Je n’insisterai pas sur cette curieuse conception de la démocratie qui voudrait que seuls les « natifs de » soient autorisés à parler de leur région tandis qu’un « étranger » comme moi, qui ne réside que depuis douze ans au Pays basque, n’aurait aucun droit. Notre pays est trop meurtri en ce moment pour que vous ne sachiez pas où peut nous conduire ce genre de dérive.

Alors, comme définitivement, je souscris au parti d’en rire, je vous rappellerai cette phrase d’Antoine Blondin, répondant à une lectrice qui s’étonnait qu’il ait écrit un article sur Le Moulin Rouge : « Madame, est-ce qu’il est obligatoire d’avoir des plumes dans le cul pour écrire sur ce sujet? »

Bien amicalement.

Jean-Yves Viollier

Branle-bas de débat chez Jérôme Thion

Aff-rencontre-Confusion-(2) (1)Que l’on regrette cette fusion ratée ou que l’on soit soulagé de l’échec, c’est le moment ou jamais de venir au soutien du porteur de ballon et de jouer groupé, mercredi 16 décembre, de 18h à 19h30 aux restaurant Les Coulisses, situé juste à côté de la Gare du Midi à Biarritz. Gentleman, sur les stades comme dans la vie, Jérôme Thion a la gentillesse d’accueillir tous ceux qui le souhaitent, du moment qu’ils sont membres du Parti d’en rire, le seul parti qui ne connaît jamais d’échec électoral. Et comme l’a dit avec beaucoup d’humour Christophe Berliocchi, dans son blog Côte basque people, les tampons seront peut-être rudes pendant le débat que j’animerai, mais les seuls coups échangés auront lieu au comptoir à la fin du match.

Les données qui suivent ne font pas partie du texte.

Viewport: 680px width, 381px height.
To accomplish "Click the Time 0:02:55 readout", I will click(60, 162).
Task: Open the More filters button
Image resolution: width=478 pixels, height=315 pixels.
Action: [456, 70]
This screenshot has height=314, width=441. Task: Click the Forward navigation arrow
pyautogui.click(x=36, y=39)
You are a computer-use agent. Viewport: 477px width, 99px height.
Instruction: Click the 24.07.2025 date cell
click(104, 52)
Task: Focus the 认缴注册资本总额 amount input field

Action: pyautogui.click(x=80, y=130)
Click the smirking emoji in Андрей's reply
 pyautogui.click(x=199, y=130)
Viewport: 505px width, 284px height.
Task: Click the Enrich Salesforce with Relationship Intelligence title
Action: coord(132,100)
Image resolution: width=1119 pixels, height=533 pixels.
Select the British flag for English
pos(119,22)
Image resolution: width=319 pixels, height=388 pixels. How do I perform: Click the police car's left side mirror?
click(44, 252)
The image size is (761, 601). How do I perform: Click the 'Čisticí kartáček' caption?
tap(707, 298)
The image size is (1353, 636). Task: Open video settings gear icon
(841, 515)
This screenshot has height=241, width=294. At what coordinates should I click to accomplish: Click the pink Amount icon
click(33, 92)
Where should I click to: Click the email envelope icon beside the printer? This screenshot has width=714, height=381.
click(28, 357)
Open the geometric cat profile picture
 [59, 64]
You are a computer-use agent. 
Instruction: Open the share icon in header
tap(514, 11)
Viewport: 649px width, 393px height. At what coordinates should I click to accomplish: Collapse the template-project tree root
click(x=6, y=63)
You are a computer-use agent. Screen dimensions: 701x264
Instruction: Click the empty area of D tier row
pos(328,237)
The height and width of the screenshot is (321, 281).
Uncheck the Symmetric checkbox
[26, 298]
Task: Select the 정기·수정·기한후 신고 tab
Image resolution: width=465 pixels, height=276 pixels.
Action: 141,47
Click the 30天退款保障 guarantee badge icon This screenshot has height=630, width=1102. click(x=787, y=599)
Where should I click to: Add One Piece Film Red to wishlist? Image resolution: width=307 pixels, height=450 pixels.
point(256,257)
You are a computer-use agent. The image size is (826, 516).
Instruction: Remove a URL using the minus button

Amis bayonnais, vous qui avez eu la surprise de voir des maillots rouges et blancs manifester à vos côtés quand vous vous opposiez à la fusion, voilà un nouveau défi de taille à relever : êtes-vous capables de vous aventurer jusqu’au centre de Biarritz pour venir parler de ce rugby que nous aimons tous, que le maillot soit rouge et blanc ou ciel et blanc? Vous serez accueillis avec tout le respect que nous portons à votre club, et même si on évoquera une fusion à la con, les effusions seront sincères.

« Peut-on rire de tout et même du rugby?« , débat organisé par les éditions Atlantica au restaurant Les Coulisses, mercredi 16 décembre de 18h à 19h30. Entrée libre.